Compact Membrane Systems
Compact Membrane Systems was founded over 20 years ago and is based in Wilmington. The company’s staff, above.
Compact Membrane Systems

Compact Membrane Solutions, a Wilmington startup working on carbon capture technology for heavy industry, has raised an oversubscribed $16.5 million Series A round.

The round was led by Pangaea Ventures, with participation from GC Ventures, Solvay Ventures, Chevron Technology Ventures and Technip Energies. The oversubscribed round is the company’s first venture capital raise after securing several federal grants totaling $60 million in its over 20 years in existence. The fundraising will primarily go toward research and development of Compact Membrane Solutions’ carbon capture technology, a bolt-on option aimed at reducing emissions from hard-to-abate industries like steel and cement manufacturing.

Heavy industry as a whole is responsible for some 40% of global carbon dioxide emissions, and there isn’t a clearcut method for manufacturers to reduce their carbon footprint, said CEO Erica Nemser said.

“This is the unlock for that piece, they’re lagging,” Nemser said. “There isn’t a large scale pathway that they have right now in the way that you can go out and buy an [electric vehicle] or go get solar panels on your house. This is bringing in movement to heavy industry to go after that that third of emissions that represents gigatons of CO2.”

The company’s technology uses membranes to capture and separate carbon dioxide rather than letting it release into the atmosphere. Compact Membrane Systems launched a pilot for a similar technology, which captures olefins, at chemical company Braskem’s facility in Marcus Hook last April.

The fresh funding will help accelerate the timeline to get the carbon capture technology to the pilot stage and allow the company to “push full speed ahead in both research and development,” COO William Charlton said.

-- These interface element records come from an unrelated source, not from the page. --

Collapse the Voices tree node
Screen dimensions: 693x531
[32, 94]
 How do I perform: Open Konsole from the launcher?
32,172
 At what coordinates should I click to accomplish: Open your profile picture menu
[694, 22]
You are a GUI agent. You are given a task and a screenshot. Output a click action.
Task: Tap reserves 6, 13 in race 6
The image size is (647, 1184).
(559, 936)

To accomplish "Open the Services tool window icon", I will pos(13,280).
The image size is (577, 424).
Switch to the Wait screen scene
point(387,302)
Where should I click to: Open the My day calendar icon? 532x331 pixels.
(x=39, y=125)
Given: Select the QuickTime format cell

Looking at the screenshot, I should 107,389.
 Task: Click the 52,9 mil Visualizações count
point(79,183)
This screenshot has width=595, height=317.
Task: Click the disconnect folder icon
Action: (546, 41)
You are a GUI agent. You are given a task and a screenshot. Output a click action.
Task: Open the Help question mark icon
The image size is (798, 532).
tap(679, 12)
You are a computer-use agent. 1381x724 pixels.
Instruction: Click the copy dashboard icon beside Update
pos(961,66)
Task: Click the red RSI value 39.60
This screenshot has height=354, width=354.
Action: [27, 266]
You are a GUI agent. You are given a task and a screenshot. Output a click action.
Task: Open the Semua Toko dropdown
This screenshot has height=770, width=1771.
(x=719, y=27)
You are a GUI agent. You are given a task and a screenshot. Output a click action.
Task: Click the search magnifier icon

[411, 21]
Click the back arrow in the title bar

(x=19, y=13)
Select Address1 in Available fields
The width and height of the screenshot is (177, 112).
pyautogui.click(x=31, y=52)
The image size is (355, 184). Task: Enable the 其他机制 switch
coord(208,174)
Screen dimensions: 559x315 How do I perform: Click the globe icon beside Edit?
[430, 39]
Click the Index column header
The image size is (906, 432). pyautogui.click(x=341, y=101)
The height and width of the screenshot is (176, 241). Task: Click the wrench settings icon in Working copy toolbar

“Having this funding really enables us to move down the road much quicker than we could have prior to this,” Charlton said. “It gives us the opportunity to build our team, bring in the technical resources and the commercial resources that we need to enable us to really pursue this at a heightened pace than where we would have been a year or two ago.”

Charlton and Nemser said that three smaller scale pilots for the carbon capture technology are on track to go into the field next year. Charlton hopes to have the technology working on a commercial plant in the next four to five years. The cost to a commercial facility to install the carbon capture technology is $50 per ton of carbon emitted, Nemser said. On average, every ton of steel produced 1.89 tons of carbon dioxide in 2020, according to the World Steel Association. Nemser said that utilizing the company’s carbon capture technology would increase the cost of a project by 1% to 3%.

“For the world and the future, if you really want to do very low cost CO2 capture and you really want to help the world reduce CO2 emissions and you want to do that quickly and you want to do that soon, you want to do it with the existing infrastructure,” Nemser said. “It has to be low cost, it has to be low energy and that’s what this solution enables us to do.”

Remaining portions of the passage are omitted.